--- DATA Enclosed Below ---

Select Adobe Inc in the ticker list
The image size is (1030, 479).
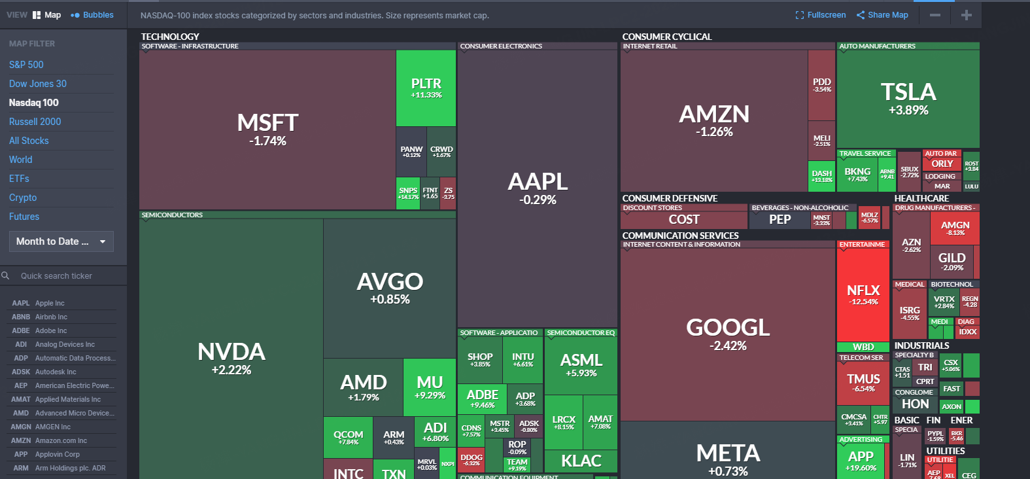(51, 330)
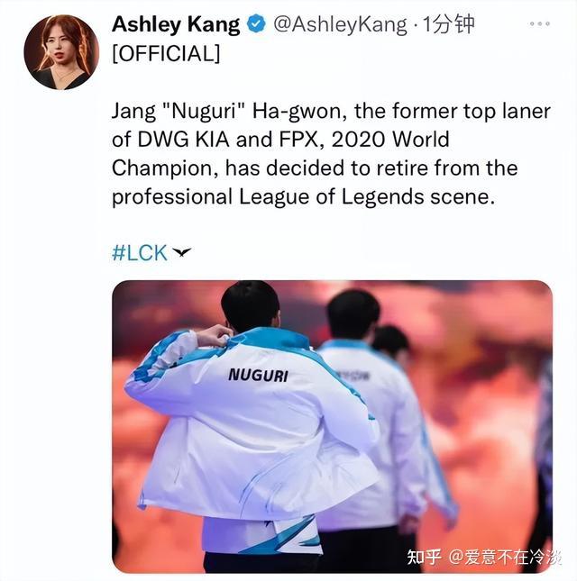577x581 pixels.
Task: Click the Ashley Kang display name
Action: [176, 25]
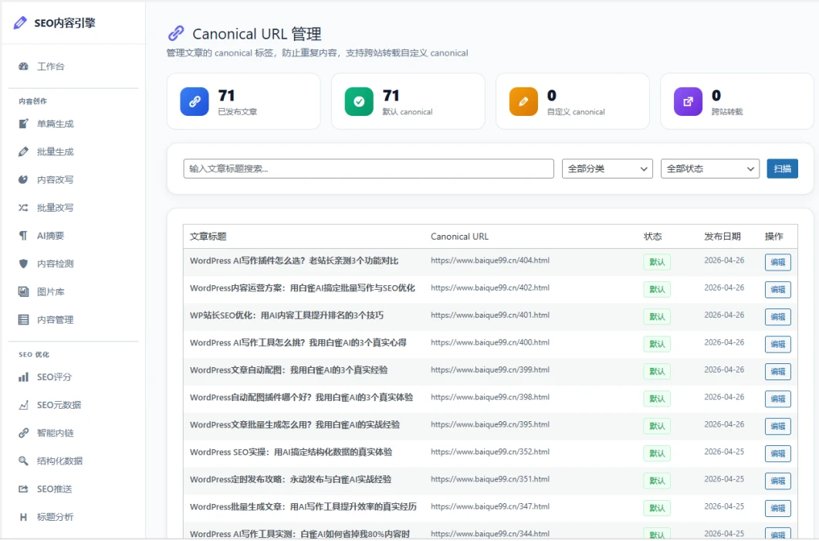Switch to the 工作台 workspace
819x541 pixels.
[42, 66]
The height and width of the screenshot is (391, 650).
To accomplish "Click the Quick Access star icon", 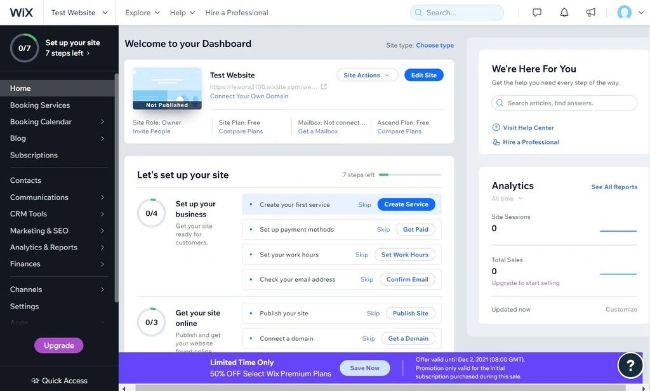I will click(x=35, y=381).
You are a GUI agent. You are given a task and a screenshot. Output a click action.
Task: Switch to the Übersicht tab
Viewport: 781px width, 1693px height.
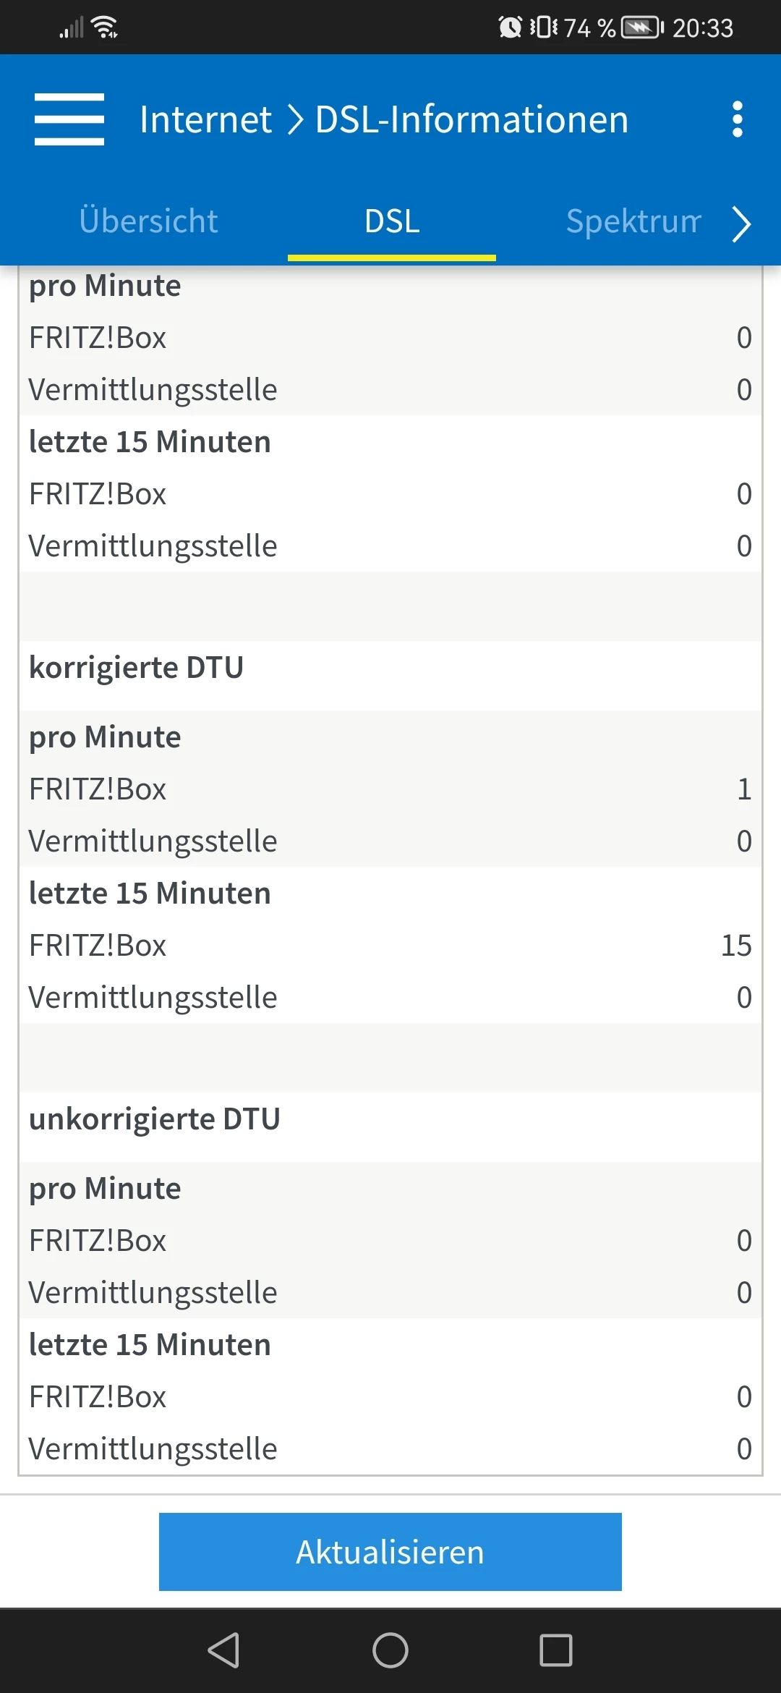coord(148,221)
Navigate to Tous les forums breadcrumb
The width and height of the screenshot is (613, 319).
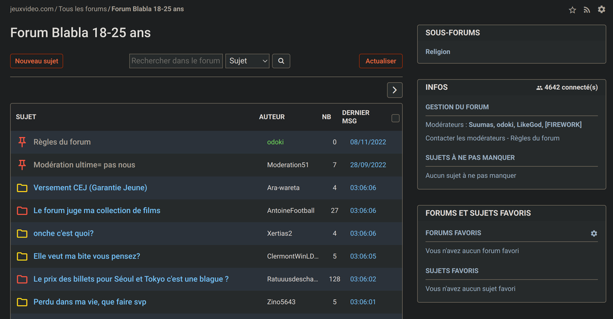tap(83, 9)
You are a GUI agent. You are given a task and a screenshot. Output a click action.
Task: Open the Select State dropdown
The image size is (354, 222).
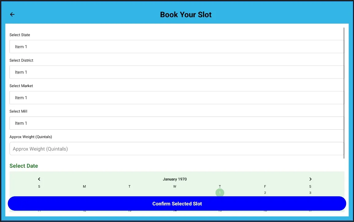(x=177, y=47)
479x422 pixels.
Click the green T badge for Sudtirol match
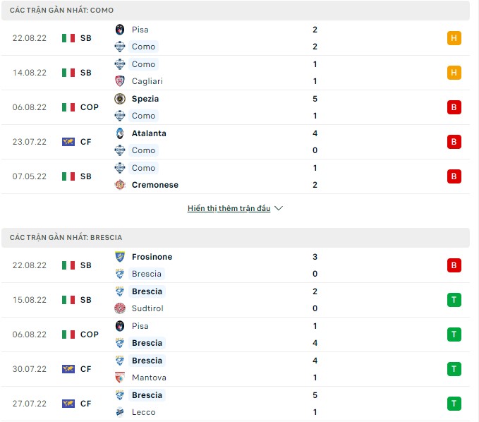pyautogui.click(x=454, y=300)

--- End of Enclosed DATA ---

**THE TASK**. Your answer must be exactly the lines from the one with "479x422 pixels." through the final line of the data, with no pictures in it.

**SOLUTION FOR THIS TASK**.
479x422 pixels.
Click the green T badge for Sudtirol match
pyautogui.click(x=454, y=300)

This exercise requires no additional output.